Evitare di prendere e di portare con sé diventa anche l’occasione per imparare a chiedere, per lasciare che la vita si prenda cura di me, per scoprire una provvidenza segretamente nascosta nell’ordine delle cose, significa non comportarsi da padroni rispetto alla vita, vuol dire non credersi autosufficienti, ma imparare a non bastare a sé stessi, vuol dire ricordarsi di creare uno spazio, una mancanza, dentro cui l’altro possa essere continuamente ospitato

Il pellegrinaggio di cui parla il Vangelo non è una favola a lieto fine: il Gesù di Marco ricorda anche che il rifiuto è sempre in agguato. Durante il viaggio si incontra chi non è disposto a farci spazio nella sua vita, chi ha paura di condividere, chi è stato ferito o ingannato dai pellegrini precedenti, chi si sente messo in questione da quell’invito al cambiamento che di per sé il pellegrino suggerisce. Il viaggio ci allena ad accogliere i fallimenti e le porte chiuse che inevitabilmente fanno parte della vita

Alla fine di quel pellegrinaggio, alla fine di ogni pellegrinaggio, ci sarà un tempo di rilettura: i discepoli si raccoglieranno intorno a Gesù e impareranno a guardare ciò che è avvenuto, sfogliando l’album dei ricordi che hanno conservato nella memoria del cuore. A volte invece siamo indotti a passare da un’esperienza all’altra senza fermarci a raccogliere il frutto di quello che abbiamo vissuto. Preferiamo archiviare traguardi piuttosto che scendere nella profondità dell’esperienza. E invece deve esserci un tempo, alla fine del viaggio, in cui finalmente ci si ferma a rileggere l’esperienza per poi ripartire» (G. Piccolo).

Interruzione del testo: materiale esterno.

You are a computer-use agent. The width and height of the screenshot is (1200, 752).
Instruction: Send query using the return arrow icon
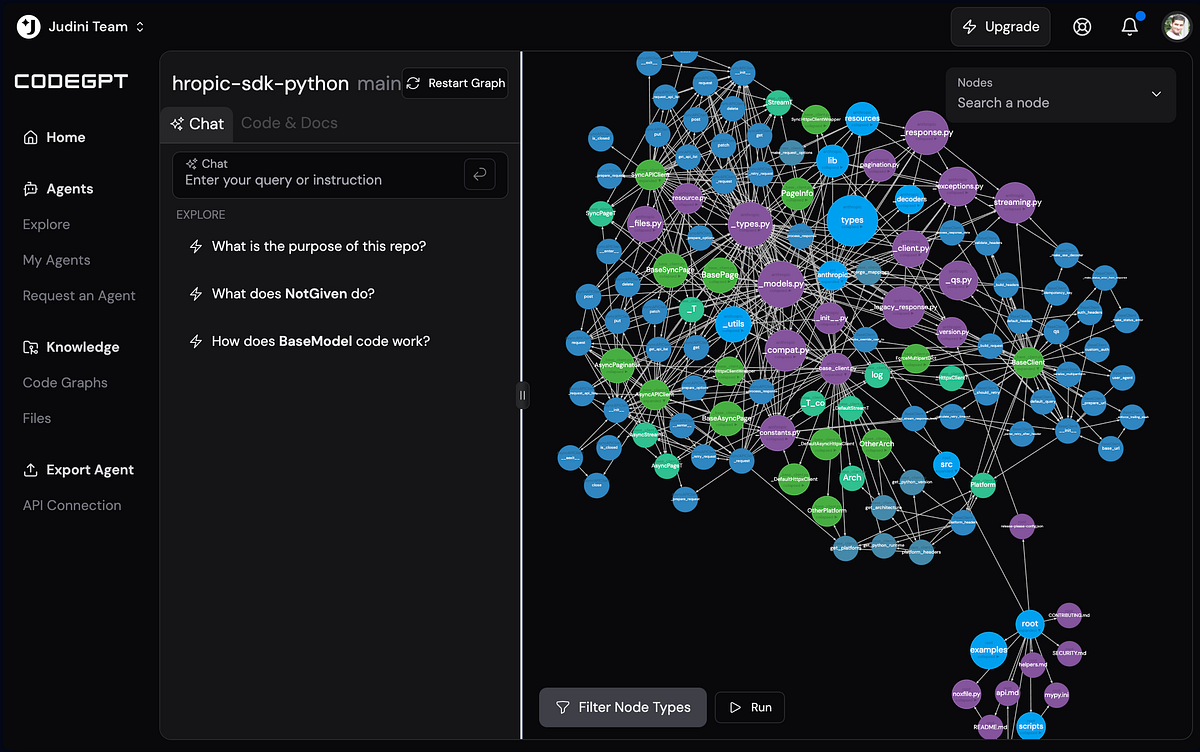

La vita infatti è un continuo partire e ripartire. E il primo a vivere la vita come pellegrinaggio è Gesù stesso, l’Inviato del Padre, colui che ha compiuto il più lungo pellegrinaggio, quello verso l’umanità. Ciò rivela anche perché Gesù conosce bene la pedagogia del viaggio e la usa con i suoi discepoli.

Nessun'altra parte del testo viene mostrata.